● Text provided:
However, he said the Chinese market is facing a lack of domestic demand and overproduction, leading to price competition.

“So, is the FTA 3.0 really an upgrade? Actually, it is a big question mark,” he said by email.

Nevertheless, some specific areas in the 3.0 agreement still attract the attention of experts, including its focus on the EV industry.

Although ASEAN is also actively developing an EV industry, He Jiangbing, a China-based economist and finance commentator, told VOA if China’s major EV manufacturers pour into Southeast Asia through changes in the agreement, it would likely have a huge impact on the local automobile industries.

“China’s mainland started relatively early in new-energy vehicles and has developed rapidly for 10 years. But the automotive industry in ASEAN is relatively weak. If China’s new-energy vehicles are sold in ASEAN, it will be difficult for Southeast Asian [traditional] car companies to resist,” He said.

Southeast Asia’s own automobile industry will be greatly affected or cease to exist, He said.

But Lu Xi, a senior lecturer at the Lee Kuan Yew School of Public Policy at the National University of Singapore, told VOA that most of China’s EVs are not getting into Southeast Asia through exports but through production-line transfer, similar to joint ventures, so a price war should not cause a negative impact.

“With the transfer of [China’s EV] manufacturing industry chain, the economic structure of Southeast Asia will undergo a huge transformation,” Lu said by email. “Depending on the current political and economic situation between China and the US, Southeast Asia itself also has a very broad local market and a very good young population structure, so on the whole, the Southeast Asian market should be one of the important engines of economic growth in the whole region in the future.”

Tsai noted that Chinese manufacturers will set up factories in Southeast Asia to avoid the “Made in China” label and restrictions on Chinese products.

● Task requirements:
Which people are named in the excerpt on the China–ASEAN FTA 3.0 and electric vehicles? List them all.

● Entries supplied:
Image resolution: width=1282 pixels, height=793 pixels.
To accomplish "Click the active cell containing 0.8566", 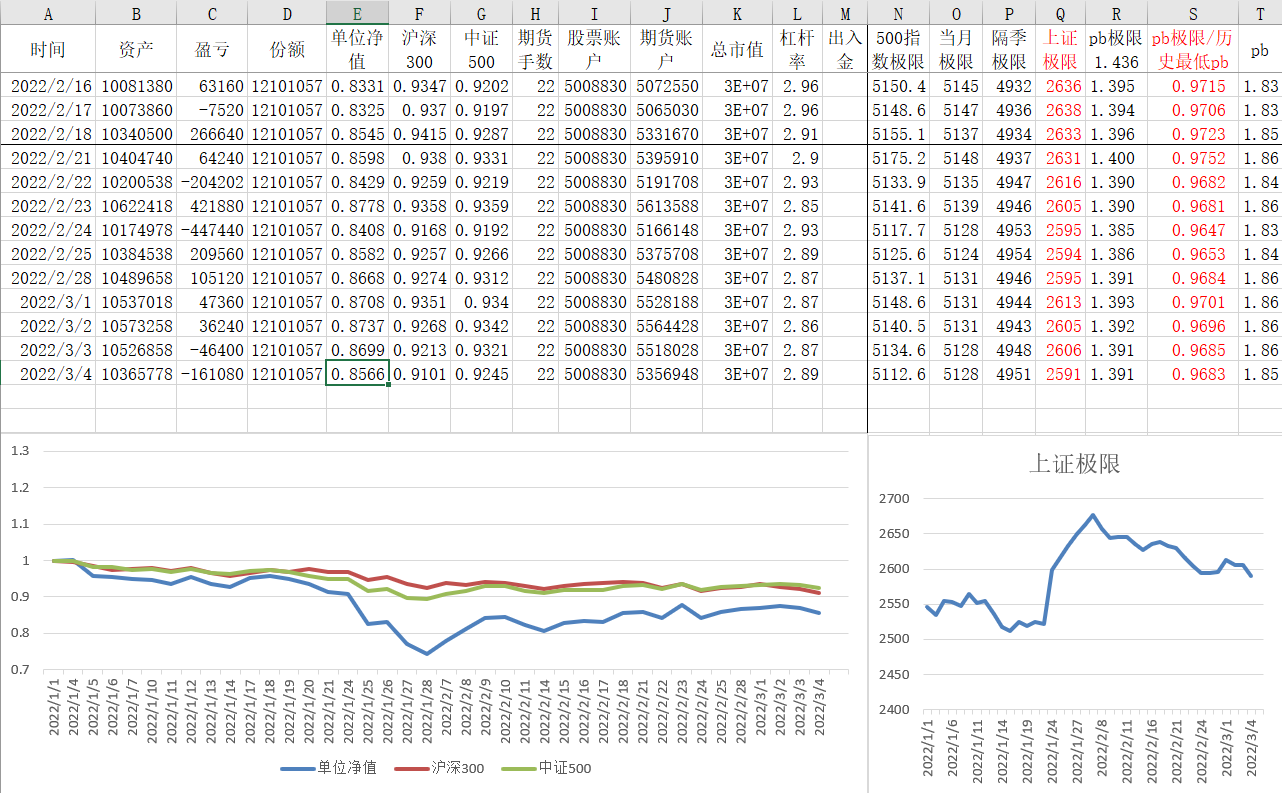I will click(357, 374).
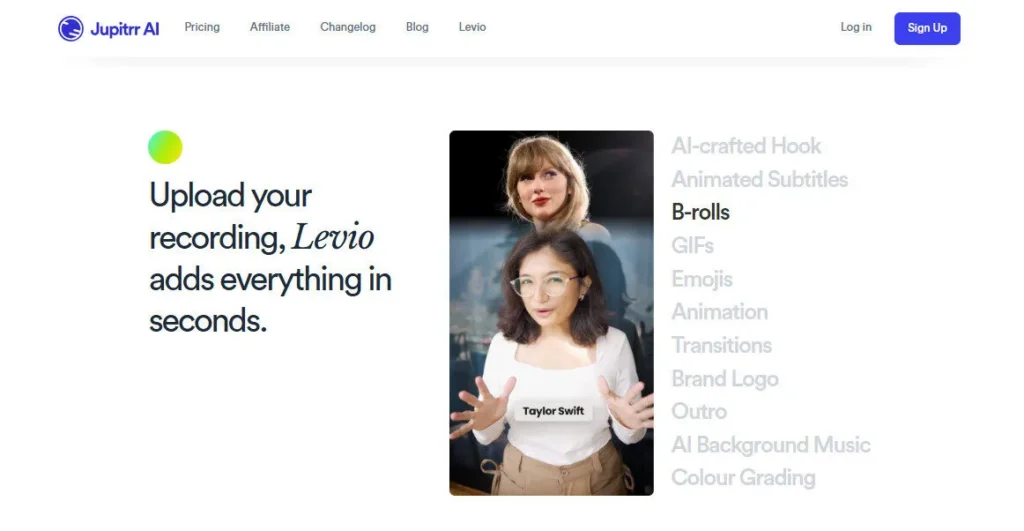Click the demo video preview thumbnail
The height and width of the screenshot is (531, 1024).
point(551,313)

● The completed task:
He Jiangbing
Lu Xi
Tsai